La clase

Érase una vez un niño que compartía con el resto de niños una parte no poco importante de su vida. La parte que estaba sujeta a horarios, sirenas, encerados, pupitres y calles transitadas por amas de casa y señores con traje a través de la ventana.
Los años pasaban por este niño, todo lo despacio que suelen cuando a uno le da exactamente igual que pasen. Su mundo de rutina, en cambio, no se veía alterado en lo básico. Miraba con otras gafas otros libros muy distintos, otras caras distintas; incluso las mismas caras, pero distintas... Sin embargo, seguía permaneciendo, como siempre, sentado, con los codos en el aglomerado de la mesa, con un ojo en su reloj y el otro en aquella ventana que sólo daba a días laborables.

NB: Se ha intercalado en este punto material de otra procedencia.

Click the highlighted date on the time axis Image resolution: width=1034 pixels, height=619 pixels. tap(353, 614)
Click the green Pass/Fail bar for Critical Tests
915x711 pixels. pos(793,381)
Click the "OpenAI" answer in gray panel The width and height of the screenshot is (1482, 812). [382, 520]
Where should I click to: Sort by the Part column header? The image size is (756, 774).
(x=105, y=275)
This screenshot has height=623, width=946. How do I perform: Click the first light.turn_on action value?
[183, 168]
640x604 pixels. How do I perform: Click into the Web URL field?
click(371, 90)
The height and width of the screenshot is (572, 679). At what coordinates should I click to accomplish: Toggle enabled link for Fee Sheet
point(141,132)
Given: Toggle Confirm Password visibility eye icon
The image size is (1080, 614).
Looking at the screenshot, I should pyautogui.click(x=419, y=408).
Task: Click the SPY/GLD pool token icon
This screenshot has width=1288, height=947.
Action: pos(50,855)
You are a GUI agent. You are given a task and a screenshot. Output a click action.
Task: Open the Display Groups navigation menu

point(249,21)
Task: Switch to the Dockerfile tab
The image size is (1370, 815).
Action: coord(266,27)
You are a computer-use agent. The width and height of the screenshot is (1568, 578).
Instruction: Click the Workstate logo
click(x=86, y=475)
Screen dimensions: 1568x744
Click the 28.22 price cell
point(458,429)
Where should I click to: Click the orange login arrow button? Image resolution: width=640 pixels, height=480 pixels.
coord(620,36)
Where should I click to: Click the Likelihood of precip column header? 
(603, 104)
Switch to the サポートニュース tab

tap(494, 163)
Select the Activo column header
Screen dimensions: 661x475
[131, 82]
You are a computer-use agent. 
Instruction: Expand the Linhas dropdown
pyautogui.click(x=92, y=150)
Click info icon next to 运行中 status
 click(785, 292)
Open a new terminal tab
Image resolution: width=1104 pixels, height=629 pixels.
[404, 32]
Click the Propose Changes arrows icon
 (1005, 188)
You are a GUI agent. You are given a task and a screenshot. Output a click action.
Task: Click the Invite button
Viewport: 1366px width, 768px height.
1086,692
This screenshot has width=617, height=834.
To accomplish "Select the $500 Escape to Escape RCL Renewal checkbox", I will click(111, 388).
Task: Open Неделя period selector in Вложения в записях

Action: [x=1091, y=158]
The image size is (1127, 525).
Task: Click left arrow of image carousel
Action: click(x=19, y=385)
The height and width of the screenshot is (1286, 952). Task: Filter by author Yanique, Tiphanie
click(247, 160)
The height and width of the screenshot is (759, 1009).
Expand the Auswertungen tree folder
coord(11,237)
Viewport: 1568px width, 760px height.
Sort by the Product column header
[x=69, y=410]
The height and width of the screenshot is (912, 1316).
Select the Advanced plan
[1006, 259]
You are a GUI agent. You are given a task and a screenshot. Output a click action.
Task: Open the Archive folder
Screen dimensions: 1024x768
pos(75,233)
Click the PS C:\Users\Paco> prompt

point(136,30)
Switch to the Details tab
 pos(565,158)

Y el niño dejó de ser niño, o al menos así lo creyó. Y su mundo de rutina se convirtió en un infierno desconocido, sin saber él cómo ni por qué. Ya no conocía su libro, su pupitre, su letra... No soportaba su reloj, sustituyéndolo por baldosas inmóviles. No veía ya a aquellos que le rodeaban, aun sabiendo que allí estaban, a diferencia de él mismo.
Todo cuanto quería entonces era poder mirar por la ventana, por la cual, de haber podido, hubiese visto un paisaje que de niño no podía comprender.